Кроме того, несмотря на то, что в отличие, скажем, от американцев руководство Ирана или Турции в своих контактах с Узбекистаном ни разу не поднимало малоприятную для Ташкента тему прав человека, на практике, тем не менее, южные соседи РУ неоднократно демонстрировали готовность поддержать либо националистическую (Турция), либо исламскую (Иран) оппозицию. Во всяком случае, предоставление политического убежища лидеру «Эрка» М. Салиху в свое время серьезно осложнило двусторонние отношения с Турцией; аналогичный эффект имело и краткосрочное пребывание лидеров ИДУ на территории Ирана.
Немаловажно и то, что и внешняя политика самого Узбекистана на южном направлении пока еще не приобрела законченных очертаний, подчас отличается непоследовательностью и определенной непредсказуемостью. Отсутствие наглядного проработанного стратегического курса приводит подчас к тому, что не до конца осознанные собственные национальные интересы приносятся в жертву различным сиюминутным тактическим построениям.

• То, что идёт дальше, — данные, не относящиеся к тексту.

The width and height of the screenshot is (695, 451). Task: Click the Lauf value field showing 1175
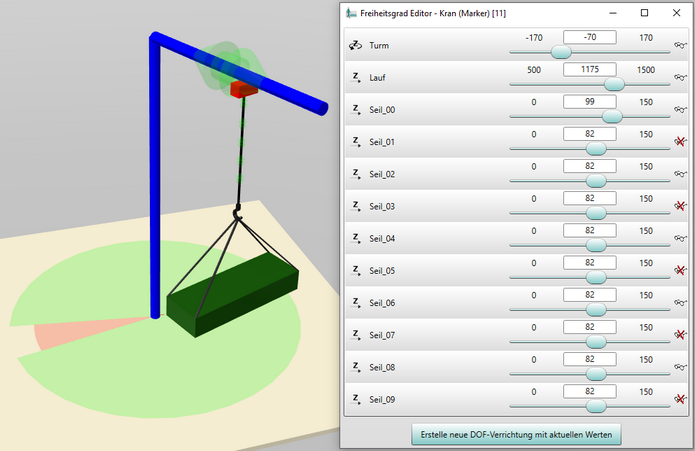pyautogui.click(x=589, y=70)
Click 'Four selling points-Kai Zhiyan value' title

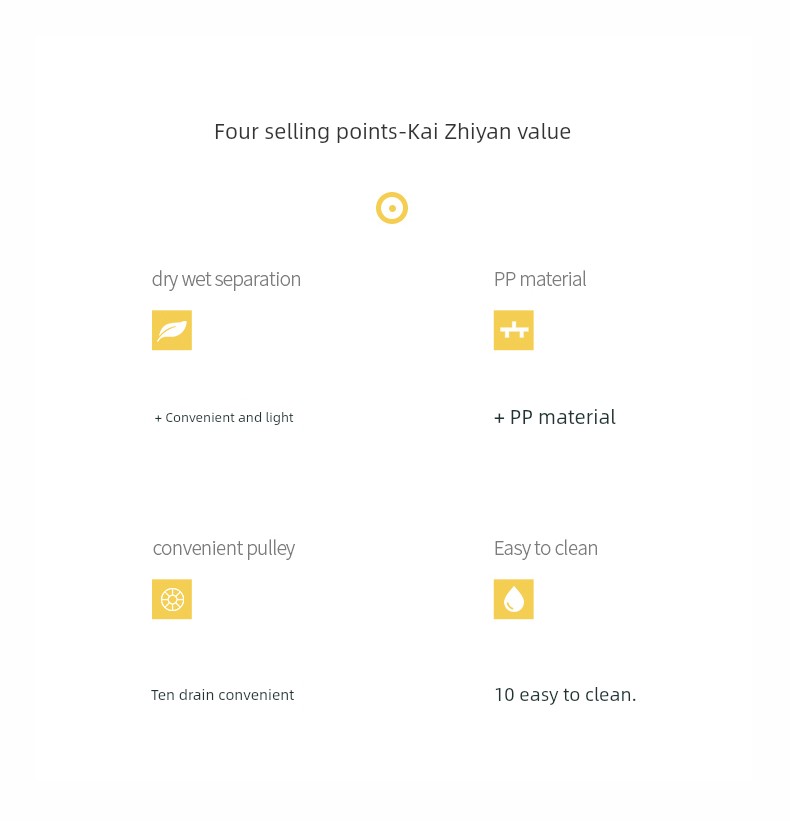coord(393,131)
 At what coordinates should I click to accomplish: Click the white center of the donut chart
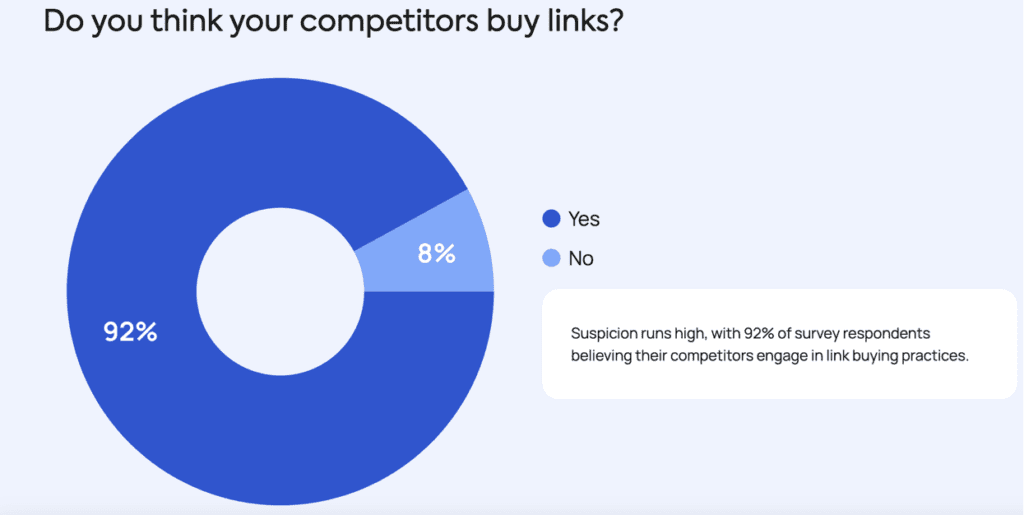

Впрочем, по крайней мере, в среднесрочной перспективе ожидать здесь каких-либо кардинальных изменений не приходится в силу ограниченности имеющихся у Ташкента ресурсов и невозможности сконцентрировать их на этом направлении.
Список литературы
1. Кит М.Т. Внешняя политика ИРИ // «Вестник Евразии». – М., 2005. – №1.
2. Киреев Т.Д. Внешняя политика Турецкой Республики на современном этапе. – М., 2009.
3. Леонов К.И. Страны Ближнего Востока. – М., 2001.
4. Жданов Н.В. Исламская концепция миропорядка. – М., 1991.
5. Востоковедный сборник. – М., 2002.
6. Востоковедный сборник. – М., 2003.
7. Востоковедный сборник. – М., 2007.
8. Ахмедов А. Социальная доктрина ислама. – М., 1982.
9. Мировая экономика и международные отношения. – 2001. – №1.